* Passage given *
---*---

Yesterday’s admission by St. Louis Cardinals former slugger and now batting coach Mark McGwire – that he took steroids multiple times throughout his career, including his record-breaking 1998 season – was incredibly boring and predictable. But from a PR standpoint, it was pretty smart.
EVERYONE has known McGwire took steroids since his obtuse, goofy Capitol Hill testimony in 2005. But in formally admitting his mistake, McGwire and his camp efficiently handled a tight situation and should be commended. A press release was sent out in the afternoon and soon after he gave interviews with all the major outlets: the Associated Press, ESPN, the MLB Network, The New York Times, and The St. Louis Post-Dispatch. Not only did he make himself available, but McGwire was candid, open, and emotional.
With spring training starting next month, McGwire will again be a public figure in his role as the Cardinals hitting coach. Had he not addressed the steroid issue before then, the Cardinals would be bogged down by nagging media wanting to ask questions. McGwire, quite simply, would have been a distraction.

---*---

* Data shown *
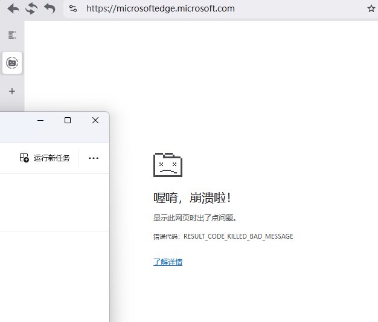
Task: Select the robot face sidebar icon
Action: tap(12, 62)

---*---

* To be done *
1. In the McGwire article, which outlets did McGwire give interviews to after the press release went out?
2. Reproduce the McGwire article word for word, starting at "Yesterday’s admission by" and ending at "was pretty smart.".
The data has no part in this work.

* Replies *
1. The Associated Press, ESPN, the MLB Network, The New York Times, and The St. Louis Post-Dispatch.

2.
Yesterday’s admission by St. Louis Cardinals former slugger and now batting coach Mark McGwire – that he took steroids multiple times throughout his career, including his record-breaking 1998 season – was incredibly boring and predictable. But from a PR standpoint, it was pretty smart.